Extract
────────────────

Study Compares Survival Rates of Women After Lumpectomy, Mastectomy
Women with early-stage breast cancer treated with lumpectomy followed by radiation may live longer than those receiving mastectomy alone or with radiation, researchers found.
Their study, published in the journal JAMA Surgery, compared the risk of dying from breast cancer over 10 years.
In 1990, the National Institutes of Health recommended lumpectomy instead of mastectomy for women with early-stage breast cancer. The recommendation was based on data from several large, randomized, controlled trials showing no difference in survival rates after 20 years in women treated with either lumpectomy followed by radiation or mastectomy.
Past trial results are now 40 years old, and treatments, detection and knowledge of breast tumors have since advanced. With this in mind, researchers from the Universities of Michigan and Utah wanted to compare again the breast cancer-specific survival rates of women who had either of the treatments.
Authors of the current study assessed information on more than 130,000 women between the ages of 18 and 80 years, treated for early-stage breast cancer between 1998 and 2008. The women studied lived in regions spanning most of the U.S. Researchers considered them to have early-stage disease if they had a tumor less than 4 centimeters, with 3 or fewer lymph nodes positive for cancer.
Of women meeting those criteria:
- 70 percent had lumpectomy with radiation
- 27 percent had mastectomy
- 3 percent had mastectomy with radiation
Factors accounted for included:
- year of diagnosis
- race/ethnicity, coded as white, black, other and unknown
- number of positive lymph nodes: 0 or 1–3
- tumor size: ≤2 cm vs >2 to 4 cm
The database the researchers used collects information on all cancerous tumors in 18 cancer registries across the country, capturing 28 percent of the population.
Researchers calculated the percentage of women alive 5 years and 10 years after treatment.
At 5 years, breast cancer-specific survival rates were:
- 97 percent for lumpectomy plus radiation
- 94 percent for mastectomy alone
- 90 percent for mastectomy plus radiation
At 10 years, the rates were:
- 94 percent for lumpectomy plus radiation
- 90 percent for mastectomy alone
- 83 percent for mastectomy plus radiation
A higher percentage of patients who had mastectomy alone or with radiation had larger tumor sizes and positive lymph nodes compared with those who had lumpectomy with radiation. Yet, even when controlling for positive lymph nodes and tumor size, those who had lumpectomy plus radiation continued to show improved survival. Further study is needed to confirm the survival benefit of lumpectomy plus radiation.

────────────────

Stored records
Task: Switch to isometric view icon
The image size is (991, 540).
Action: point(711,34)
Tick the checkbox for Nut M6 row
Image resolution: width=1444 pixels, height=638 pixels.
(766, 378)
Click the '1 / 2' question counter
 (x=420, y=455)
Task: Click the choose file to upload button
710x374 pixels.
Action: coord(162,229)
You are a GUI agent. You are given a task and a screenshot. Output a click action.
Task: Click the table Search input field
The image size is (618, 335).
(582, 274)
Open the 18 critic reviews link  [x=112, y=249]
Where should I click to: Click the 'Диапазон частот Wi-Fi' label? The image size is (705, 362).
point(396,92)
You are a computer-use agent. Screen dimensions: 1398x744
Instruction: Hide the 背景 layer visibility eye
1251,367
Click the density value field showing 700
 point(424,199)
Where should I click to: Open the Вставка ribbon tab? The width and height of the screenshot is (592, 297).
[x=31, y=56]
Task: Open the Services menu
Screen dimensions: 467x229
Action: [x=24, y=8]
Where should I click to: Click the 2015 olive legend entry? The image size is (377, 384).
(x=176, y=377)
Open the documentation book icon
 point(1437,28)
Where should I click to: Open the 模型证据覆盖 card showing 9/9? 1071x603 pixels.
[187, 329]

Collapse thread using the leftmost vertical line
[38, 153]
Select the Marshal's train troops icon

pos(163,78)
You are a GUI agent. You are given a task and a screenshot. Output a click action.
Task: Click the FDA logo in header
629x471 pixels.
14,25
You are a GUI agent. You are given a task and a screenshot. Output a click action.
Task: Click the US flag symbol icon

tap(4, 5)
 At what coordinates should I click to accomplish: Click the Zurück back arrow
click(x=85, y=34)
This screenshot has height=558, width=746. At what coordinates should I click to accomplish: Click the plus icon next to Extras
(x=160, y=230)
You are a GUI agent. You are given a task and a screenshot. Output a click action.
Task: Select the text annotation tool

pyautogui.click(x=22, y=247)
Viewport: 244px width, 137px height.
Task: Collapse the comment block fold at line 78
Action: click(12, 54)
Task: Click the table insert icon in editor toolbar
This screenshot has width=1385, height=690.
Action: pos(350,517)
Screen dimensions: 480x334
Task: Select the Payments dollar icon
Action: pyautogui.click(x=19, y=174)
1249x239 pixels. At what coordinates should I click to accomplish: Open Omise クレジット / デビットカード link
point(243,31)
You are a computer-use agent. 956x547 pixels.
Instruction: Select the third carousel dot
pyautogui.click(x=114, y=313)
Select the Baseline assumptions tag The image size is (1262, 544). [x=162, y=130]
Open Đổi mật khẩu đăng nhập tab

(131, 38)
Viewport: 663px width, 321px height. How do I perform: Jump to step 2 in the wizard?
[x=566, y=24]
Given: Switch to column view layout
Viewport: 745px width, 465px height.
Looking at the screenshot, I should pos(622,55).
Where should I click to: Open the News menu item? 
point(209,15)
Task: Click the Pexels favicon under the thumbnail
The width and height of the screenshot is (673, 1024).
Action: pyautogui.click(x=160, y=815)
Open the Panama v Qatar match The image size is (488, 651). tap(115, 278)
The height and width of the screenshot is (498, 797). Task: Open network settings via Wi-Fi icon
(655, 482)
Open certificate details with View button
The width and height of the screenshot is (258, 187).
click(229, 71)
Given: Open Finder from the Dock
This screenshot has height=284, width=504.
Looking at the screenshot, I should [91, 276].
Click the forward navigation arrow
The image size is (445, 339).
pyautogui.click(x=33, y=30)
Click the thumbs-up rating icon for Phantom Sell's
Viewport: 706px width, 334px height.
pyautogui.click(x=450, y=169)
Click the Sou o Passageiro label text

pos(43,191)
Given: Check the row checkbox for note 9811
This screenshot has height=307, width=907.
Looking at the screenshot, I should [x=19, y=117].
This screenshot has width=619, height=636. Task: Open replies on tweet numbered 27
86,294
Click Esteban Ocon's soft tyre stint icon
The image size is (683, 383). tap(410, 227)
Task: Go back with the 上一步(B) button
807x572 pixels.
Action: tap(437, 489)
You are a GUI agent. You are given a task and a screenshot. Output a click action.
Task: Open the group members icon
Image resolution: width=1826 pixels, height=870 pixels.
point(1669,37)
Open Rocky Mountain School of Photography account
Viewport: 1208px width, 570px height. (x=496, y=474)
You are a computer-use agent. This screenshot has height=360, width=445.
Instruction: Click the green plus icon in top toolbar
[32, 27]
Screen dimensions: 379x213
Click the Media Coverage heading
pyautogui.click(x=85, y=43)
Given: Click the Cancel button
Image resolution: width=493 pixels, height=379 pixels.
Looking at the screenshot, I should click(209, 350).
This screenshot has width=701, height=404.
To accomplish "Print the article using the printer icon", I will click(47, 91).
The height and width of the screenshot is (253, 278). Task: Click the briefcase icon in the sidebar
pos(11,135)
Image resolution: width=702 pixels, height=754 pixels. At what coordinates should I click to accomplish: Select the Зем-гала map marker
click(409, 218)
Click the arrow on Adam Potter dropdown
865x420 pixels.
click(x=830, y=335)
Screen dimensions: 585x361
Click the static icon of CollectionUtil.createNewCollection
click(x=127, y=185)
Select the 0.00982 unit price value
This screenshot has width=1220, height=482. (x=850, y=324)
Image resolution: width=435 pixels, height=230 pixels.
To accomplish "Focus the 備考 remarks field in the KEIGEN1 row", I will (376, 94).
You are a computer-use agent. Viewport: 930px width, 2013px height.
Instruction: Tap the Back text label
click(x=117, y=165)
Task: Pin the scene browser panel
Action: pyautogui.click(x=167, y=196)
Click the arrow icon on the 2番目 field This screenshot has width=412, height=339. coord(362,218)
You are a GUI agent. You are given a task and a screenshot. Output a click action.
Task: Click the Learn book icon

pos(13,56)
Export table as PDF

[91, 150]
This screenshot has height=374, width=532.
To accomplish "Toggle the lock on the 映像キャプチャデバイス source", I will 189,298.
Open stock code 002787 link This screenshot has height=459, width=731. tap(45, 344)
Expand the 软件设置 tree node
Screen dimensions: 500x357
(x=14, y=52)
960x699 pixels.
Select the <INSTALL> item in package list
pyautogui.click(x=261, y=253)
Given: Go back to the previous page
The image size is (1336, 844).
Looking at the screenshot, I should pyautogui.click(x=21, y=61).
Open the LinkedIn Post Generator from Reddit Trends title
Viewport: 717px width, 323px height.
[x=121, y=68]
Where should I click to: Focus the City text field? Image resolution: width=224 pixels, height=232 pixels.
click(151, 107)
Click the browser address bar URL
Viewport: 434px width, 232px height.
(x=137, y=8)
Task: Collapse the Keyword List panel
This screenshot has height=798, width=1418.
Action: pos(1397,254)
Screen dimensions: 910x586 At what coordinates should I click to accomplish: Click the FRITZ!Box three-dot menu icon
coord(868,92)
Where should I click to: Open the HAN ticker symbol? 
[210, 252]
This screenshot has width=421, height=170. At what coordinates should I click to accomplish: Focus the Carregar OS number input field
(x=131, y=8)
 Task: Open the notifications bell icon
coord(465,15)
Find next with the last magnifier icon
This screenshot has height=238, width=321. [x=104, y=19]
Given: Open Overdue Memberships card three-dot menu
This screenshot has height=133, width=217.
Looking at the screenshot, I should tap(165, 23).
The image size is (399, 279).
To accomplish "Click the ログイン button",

────────────────

Activities
[1] Print the passage of the article on breast cancer survival from "Study Compares Survival" up to and including "radiation, researchers found.".
[2] Answer these questions from the article on breast cancer survival:
(a) In what year did the National Institutes of Health recommend lumpectomy instead of mastectomy for early-stage breast cancer?
(b) How many cancer registries does the researchers' database draw on?
(c) What was the 10-year breast cancer-specific survival rate for mastectomy alone?

Answers for the exercise
[1]
Study Compares Survival Rates of Women After Lumpectomy, Mastectomy
Women with early-stage breast cancer treated with lumpectomy followed by radiation may live longer than those receiving mastectomy alone or with radiation, researchers found.

[2]
(a) 1990
(b) 18
(c) 90 percent